This multicenter retrospective study, conducted across 11 Swiss cancer centers, evaluated the role and timing of stereotactic radiotherapy (SRT) in patients with non-oncogene-addicted non-small cell lung cancer (NSCLC)presenting with asymptomatic brain metastases at diagnosis and treated with first-line immune checkpoint inhibitor (ICI)-based therapy.
Study Design and Population
A total of 128 patients were analyzed—58 received upfront SRT, while 69 were managed with systemic therapy alone. Eligible patients had 1–10 brain metastases (≤3 cm), ECOG PS 0–2, and no neurologic symptoms or corticosteroid use. Systemic regimens included ICI monotherapy, ICI + chemotherapy, or dual ICI combinations.

Efficacy Outcomes
After a median follow-up of 29 months, the median intracranial progression-free survival (PFS) was significantly longer in the SRT cohort compared to systemic therapy alone (12.6 vs. 8.2 months; HR 0.62, p = 0.026).
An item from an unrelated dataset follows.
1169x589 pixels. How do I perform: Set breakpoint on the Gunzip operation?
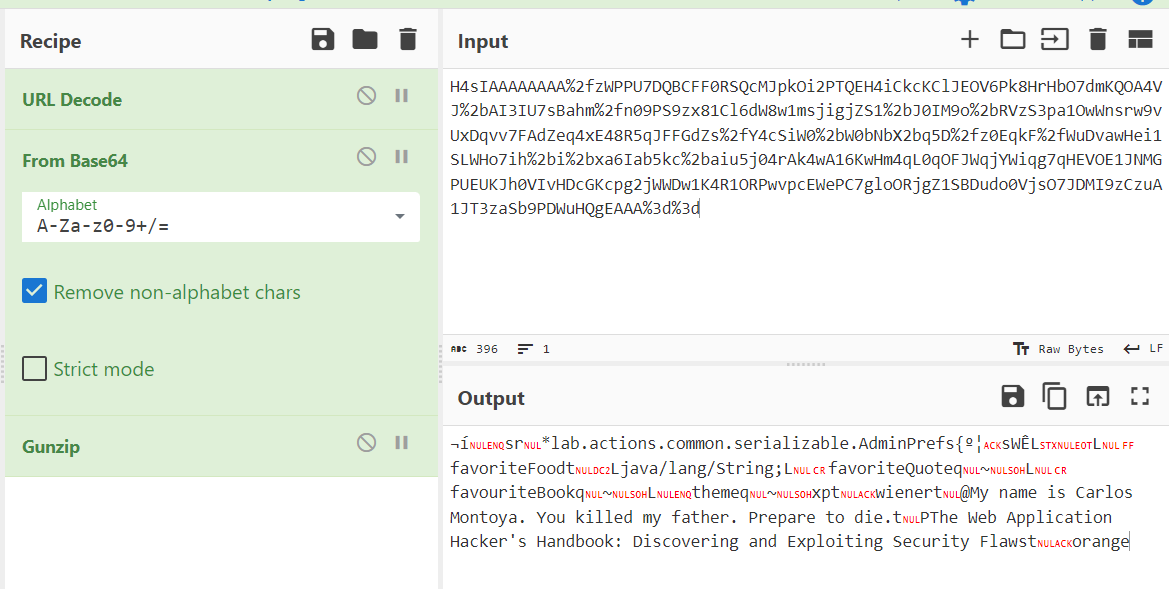tap(402, 443)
This benefit persisted after adjustment for PD-L1 expression, lesion number, and size.
However, extracranial PFS (11.8 vs. 8.8 months, p = 0.26) and overall survival (22.8 vs. 21.7 months, p = 0.4) did not differ significantly between groups.
The intracranial objective response rate (ORR) was higher in the SRT group (71% vs. 54%; p = 0.049), although overall ORR showed no statistical difference (69% vs. 55%; p = 0.11). Notably, symptomatic brain progression was uncommon and comparable (3% vs. 12%; p = 0.11), indicating that close surveillance may safely defer local treatment in selected patients.
Safety
SRT was well tolerated with minimal CNS toxicity. Only two patients (3%) developed radiation necrosis, managed successfully with corticosteroids or anti-VEGF therapy. No fatal adverse events occurred.

Interpretation
Upfront SRT significantly improved intracranial disease control without increasing toxicity but did not extend overall survival. Many patients in the non-SRT group never required local CNS therapy, suggesting that deferral of SRT may be appropriate for carefully monitored, asymptomatic patients receiving ICI-based systemic therapy with known CNS activity.
Clinical Implications
These findings support a personalized, surveillance-driven approach to brain metastases management in NSCLC, balancing intracranial control against treatment burden and toxicity. Prospective randomized trials such as ETOP STRIKE (NCT05522660) are warranted to define the optimal timing and patient selection for SRT in the era of effective systemic immunotherapy.